Begin PAGE TEXT

# Tissot Racing-Touch Review



## JTWRally (Aug 23, 2011)

Well, it seems like nobody has bought one of these watches. I looked for weeks and weeks online all over the internet looking for a review but couldn't find one. I'm sure now I have one there will be many pointers to reviews I have missed. All I could find was the same information on the watch put out by the manufacturer. Hundreds of reviews that were nothing more than a brief on the watches features where the reviewer probably never even set eyes on the real thing. I did however see many forums where people were asking about these watches with interest but with no or poor responses. So, here is my brief review of what is currently sitting on my wrist.

About me, I am no watch enthusiast, altho I do like a nice watch but have no 'collection'. I own an old Seiko 5 (I think its called), an first series Tissot T Touch and now the Racing Touch. The first thing i noticed before buying the Racing Touch is it doesn't quite look the same as those pictures seen everywhere on the internet put out by Tissot. Although it is the same thing, in the flesh, it appears different. I cant say in what way exactly, but look for someones picture taken by themselves as opposed to the generic Tissot promotional pics seen everywhere.

End PAGE TEXT

TASKS FOR THIS EXERCISE -
**a.** Rewrite the Tissot Racing-Touch review from "Well, it seems" up to and including "on my wrist.", with "manufacturer" changed to "brand".
**b.** Write the next part of the Tissot Racing-Touch review, picking up after its final sentence.
The listing that follows has no connection to the watch review above.

Begin DATASET CONTENT

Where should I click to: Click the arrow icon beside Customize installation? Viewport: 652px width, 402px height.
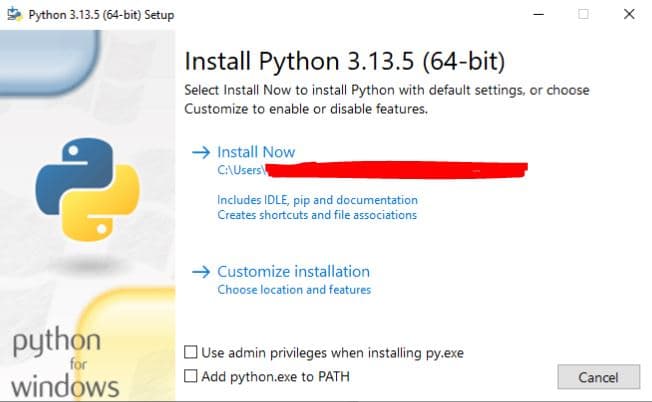pyautogui.click(x=200, y=271)
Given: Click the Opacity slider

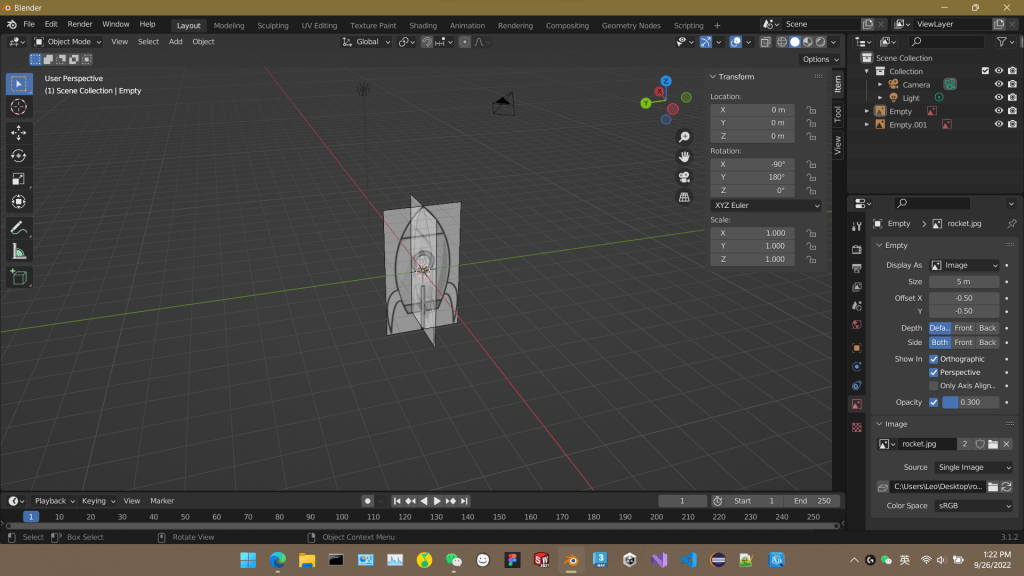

End DATASET CONTENT

EXERCISE ANSWERS -
**a.**
Well, it seems like nobody has bought one of these watches. I looked for weeks and weeks online all over the internet looking for a review but couldn't find one. I'm sure now I have one there will be many pointers to reviews I have missed. All I could find was the same information on the watch put out by the brand. Hundreds of reviews that were nothing more than a brief on the watches features where the reviewer probably never even set eyes on the real thing. I did however see many forums where people were asking about these watches with interest but with no or poor responses. So, here is my brief review of what is currently sitting on my wrist.

**b.**
The bracelet looks ever so slightly less chunky than my T Touch(1) and the clasp is much thinner plate clasp than the solid T Touch version. The watch case itself is chunky (altho perhaps less so than the Touch Expert I have seen) and the left side looks a bit slab sided. The right side looks less so with the buttons to decorate it. The buttons are nice, but I'm not sure I like the way the outer buttons sink inwards. It makes it a less comfortable affair when using the stopwatch compared to the prominant buttons on my T Touch, perhaps a more chunkier appearance to the outer buttons to match the centre button might have looked more in keeping with the rest of the watches appearance. The bezel doesn't rotate and on my example looks more like a pressed steel affair stuck on the top rather than a solid peice of steel engineered into the watch. Perhaps thats why it doesnt rotate...? Not sure, but it almost looks like a slight dent in parts, perhaps where the pressing process has very slightly misshaped the bezel and loses its flat surface along the top. These items are all to do with design and design is a very personal and subjective thing. My only gripe is when form interferes significantly with function.
The version I have is silver bracelet and all silver case. Black face and white hands. The black face is slightly grey in comparison to my T Touch and I would of preferred it to be proper black to more match the black background of the digital section. The digital section in its negative format I think gives it a much more sophisticated look than previouse models. The gold coloured display looks great (not silver as pictures suggest) although I think is not as bright as should be as my eyes have to adjust to the display in dark contrast from the rest of the watch surrounding it. It does however look brighter and easier to read when in brighter light. My preference would of been for the LCD display to be more flush with the watch face rather than sunk in so much, but that is probably dictated by what is mechanically possible. A light is a much welcome addition over my old first version Touch, which is a light blue glow (would red or orange have suited this watch better?)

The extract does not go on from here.